Let's say you have 2 tables:

  1. table1: Having a column col1

  2. table2: Having a column col2

create table table1 (col1 int);
create table table2 (col2 int);

Let's discuss a query:

select * from table1 where col1 in (select col1 from table2);

On a first look, it seems like this query should error out, because duh, col1 does not exist in table2 . Congratulations, that's NOT what will happen.

I'll spoil the answer: This query would return all rows from table1 if table2 is non-empty.

Try the following 2 cases for yourself.

Case 1: table2 is non-empty

postgres@localhost:akjn> select * from table1; -- table1 has some rows
+------+
| col1 |
|------|
| 1    |
| 2    |
| 3    |
| 4    |
+------+

postgres@localhost:akjn> select * from table2; -- table2 is non-empty
+------+
| col2 |
|------|
| 5    |
+------+

postgres@localhost:akjn> select * from table1 where col1 in (select col1 from table2); -- This returns all rows from table1
+------+
| col1 |
|------|
| 1    |
| 2    |
| 3    |
| 4    |
+------+

Case 2: table2 is empty

postgres@localhost:akjn> delete from table2; -- Delete all rows from table2
DELETE 1

postgres@localhost:akjn> select * from table1 where col1 in (select col1 from table2); -- This returns nothing since table2 is empty
+------+
| col1 |
|------|
+------+

Now that we've gone over "what" we have to wrap our heads around, we will try to understand why it works the way it works, and then we will try to understand why understanding this is important using an actual incident of my life that happened a couple of weeks back.

The Query Explained :)

To understand the query, we need to understand a couple of things first:

  1. Scope Resolution

  2. Correlated Queries

Scope Resolution

How does the query engine know which column are we talking about? We could have a bunch of tables in a complex query, with common column names. In such cases, it tries to resolve the column names (as in, it finds out which table the column name is referring to) based on some rules.
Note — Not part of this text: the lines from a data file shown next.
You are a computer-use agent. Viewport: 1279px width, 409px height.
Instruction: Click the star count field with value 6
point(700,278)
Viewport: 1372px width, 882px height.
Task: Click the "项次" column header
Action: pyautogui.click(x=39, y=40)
To keep it simple, let's discuss our example query:

select * from table1 where col1 in (select col1 from table2);

In a subquery, the column names are resolved by looking at the innermost scope and then moving out. The first scope where the column is resolved is used.

There can be 3 cases:

  • Case 1: When table2 has a column named col1

    • col1 would be resolved as table2.col1

    • The query would be run as select * from table1 where col1 in (select table2.col1 from table2);

  • Case 2: When table2 does not have a column named col1, but table1 has (This is our case!!!!)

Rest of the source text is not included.